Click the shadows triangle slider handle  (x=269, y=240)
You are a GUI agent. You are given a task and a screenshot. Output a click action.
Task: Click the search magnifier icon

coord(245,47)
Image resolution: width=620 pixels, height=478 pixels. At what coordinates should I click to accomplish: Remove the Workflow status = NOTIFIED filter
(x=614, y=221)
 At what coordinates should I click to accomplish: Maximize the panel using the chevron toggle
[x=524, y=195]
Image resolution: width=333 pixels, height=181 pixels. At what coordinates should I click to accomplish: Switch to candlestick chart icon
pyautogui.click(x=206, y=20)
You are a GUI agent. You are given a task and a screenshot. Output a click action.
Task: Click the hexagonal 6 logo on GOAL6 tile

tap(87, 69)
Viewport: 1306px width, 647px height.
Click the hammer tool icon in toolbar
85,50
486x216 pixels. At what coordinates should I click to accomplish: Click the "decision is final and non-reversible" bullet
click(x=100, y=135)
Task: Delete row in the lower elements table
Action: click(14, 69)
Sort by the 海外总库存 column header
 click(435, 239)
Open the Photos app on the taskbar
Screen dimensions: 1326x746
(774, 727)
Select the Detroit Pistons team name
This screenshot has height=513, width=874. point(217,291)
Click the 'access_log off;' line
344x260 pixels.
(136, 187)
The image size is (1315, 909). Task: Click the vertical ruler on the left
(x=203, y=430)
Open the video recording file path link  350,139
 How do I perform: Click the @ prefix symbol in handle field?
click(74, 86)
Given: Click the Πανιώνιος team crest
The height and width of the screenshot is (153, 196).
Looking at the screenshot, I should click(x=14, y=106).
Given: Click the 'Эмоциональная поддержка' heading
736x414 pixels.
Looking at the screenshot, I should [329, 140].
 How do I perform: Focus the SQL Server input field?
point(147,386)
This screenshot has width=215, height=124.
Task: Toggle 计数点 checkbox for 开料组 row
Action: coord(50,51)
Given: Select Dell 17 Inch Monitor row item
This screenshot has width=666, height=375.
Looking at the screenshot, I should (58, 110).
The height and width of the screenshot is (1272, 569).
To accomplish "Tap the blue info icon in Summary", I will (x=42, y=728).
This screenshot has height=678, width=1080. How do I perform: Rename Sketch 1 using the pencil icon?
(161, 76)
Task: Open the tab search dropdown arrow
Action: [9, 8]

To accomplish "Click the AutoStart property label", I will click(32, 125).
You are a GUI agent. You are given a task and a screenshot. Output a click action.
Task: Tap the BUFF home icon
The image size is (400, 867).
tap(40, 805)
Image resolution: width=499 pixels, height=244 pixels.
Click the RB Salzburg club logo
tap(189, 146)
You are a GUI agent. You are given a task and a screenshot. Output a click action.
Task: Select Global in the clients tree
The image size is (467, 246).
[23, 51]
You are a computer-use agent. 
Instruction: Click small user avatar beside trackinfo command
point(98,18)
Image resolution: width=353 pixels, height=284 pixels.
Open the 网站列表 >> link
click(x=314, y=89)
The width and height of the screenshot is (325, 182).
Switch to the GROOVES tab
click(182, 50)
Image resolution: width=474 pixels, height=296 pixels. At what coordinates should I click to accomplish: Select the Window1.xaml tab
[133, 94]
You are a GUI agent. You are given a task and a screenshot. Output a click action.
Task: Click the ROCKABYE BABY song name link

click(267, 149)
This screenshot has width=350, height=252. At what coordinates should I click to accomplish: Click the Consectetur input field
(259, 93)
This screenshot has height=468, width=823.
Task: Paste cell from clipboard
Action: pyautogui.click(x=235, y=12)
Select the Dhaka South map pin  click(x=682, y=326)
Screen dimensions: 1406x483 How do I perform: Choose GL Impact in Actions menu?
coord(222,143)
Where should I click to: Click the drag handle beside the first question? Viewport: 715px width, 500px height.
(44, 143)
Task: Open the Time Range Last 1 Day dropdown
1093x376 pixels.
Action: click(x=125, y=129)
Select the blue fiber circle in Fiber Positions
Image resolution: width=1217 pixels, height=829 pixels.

——————

→ **REQUIREMENT**: Every entry above must appear again in the reply, exactly as it stands.

→ **YOUR SOLUTION**:
Click the shadows triangle slider handle  (x=269, y=240)
You are a GUI agent. You are given a task and a screenshot. Output a click action.
Task: Click the search magnifier icon

coord(245,47)
Image resolution: width=620 pixels, height=478 pixels. At what coordinates should I click to accomplish: Remove the Workflow status = NOTIFIED filter
(x=614, y=221)
 At what coordinates should I click to accomplish: Maximize the panel using the chevron toggle
[x=524, y=195]
Image resolution: width=333 pixels, height=181 pixels. At what coordinates should I click to accomplish: Switch to candlestick chart icon
pyautogui.click(x=206, y=20)
You are a GUI agent. You are given a task and a screenshot. Output a click action.
Task: Click the hexagonal 6 logo on GOAL6 tile

tap(87, 69)
Viewport: 1306px width, 647px height.
Click the hammer tool icon in toolbar
85,50
486x216 pixels. At what coordinates should I click to accomplish: Click the "decision is final and non-reversible" bullet
click(x=100, y=135)
Task: Delete row in the lower elements table
Action: click(14, 69)
Sort by the 海外总库存 column header
 click(435, 239)
Open the Photos app on the taskbar
Screen dimensions: 1326x746
(774, 727)
Select the Detroit Pistons team name
This screenshot has height=513, width=874. point(217,291)
Click the 'access_log off;' line
344x260 pixels.
(136, 187)
The image size is (1315, 909). Task: Click the vertical ruler on the left
(x=203, y=430)
Open the video recording file path link  350,139
 How do I perform: Click the @ prefix symbol in handle field?
click(74, 86)
Given: Click the Πανιώνιος team crest
The height and width of the screenshot is (153, 196).
Looking at the screenshot, I should click(x=14, y=106).
Given: Click the 'Эмоциональная поддержка' heading
736x414 pixels.
Looking at the screenshot, I should [329, 140].
 How do I perform: Focus the SQL Server input field?
point(147,386)
This screenshot has width=215, height=124.
Task: Toggle 计数点 checkbox for 开料组 row
Action: coord(50,51)
Given: Select Dell 17 Inch Monitor row item
This screenshot has width=666, height=375.
Looking at the screenshot, I should (58, 110).
The height and width of the screenshot is (1272, 569).
To accomplish "Tap the blue info icon in Summary", I will (x=42, y=728).
This screenshot has height=678, width=1080. How do I perform: Rename Sketch 1 using the pencil icon?
(161, 76)
Task: Open the tab search dropdown arrow
Action: [9, 8]

To accomplish "Click the AutoStart property label", I will click(32, 125).
You are a GUI agent. You are given a task and a screenshot. Output a click action.
Task: Tap the BUFF home icon
The image size is (400, 867).
tap(40, 805)
Image resolution: width=499 pixels, height=244 pixels.
Click the RB Salzburg club logo
tap(189, 146)
You are a GUI agent. You are given a task and a screenshot. Output a click action.
Task: Select Global in the clients tree
The image size is (467, 246).
[23, 51]
You are a computer-use agent. 
Instruction: Click small user avatar beside trackinfo command
point(98,18)
Image resolution: width=353 pixels, height=284 pixels.
Open the 网站列表 >> link
click(x=314, y=89)
The width and height of the screenshot is (325, 182).
Switch to the GROOVES tab
click(182, 50)
Image resolution: width=474 pixels, height=296 pixels. At what coordinates should I click to accomplish: Select the Window1.xaml tab
[133, 94]
You are a GUI agent. You are given a task and a screenshot. Output a click action.
Task: Click the ROCKABYE BABY song name link

click(267, 149)
This screenshot has width=350, height=252. At what coordinates should I click to accomplish: Click the Consectetur input field
(259, 93)
This screenshot has height=468, width=823.
Task: Paste cell from clipboard
Action: pyautogui.click(x=235, y=12)
Select the Dhaka South map pin  click(x=682, y=326)
Screen dimensions: 1406x483 How do I perform: Choose GL Impact in Actions menu?
coord(222,143)
Where should I click to: Click the drag handle beside the first question? Viewport: 715px width, 500px height.
(44, 143)
Task: Open the Time Range Last 1 Day dropdown
1093x376 pixels.
Action: click(x=125, y=129)
Select the blue fiber circle in Fiber Positions
Image resolution: width=1217 pixels, height=829 pixels.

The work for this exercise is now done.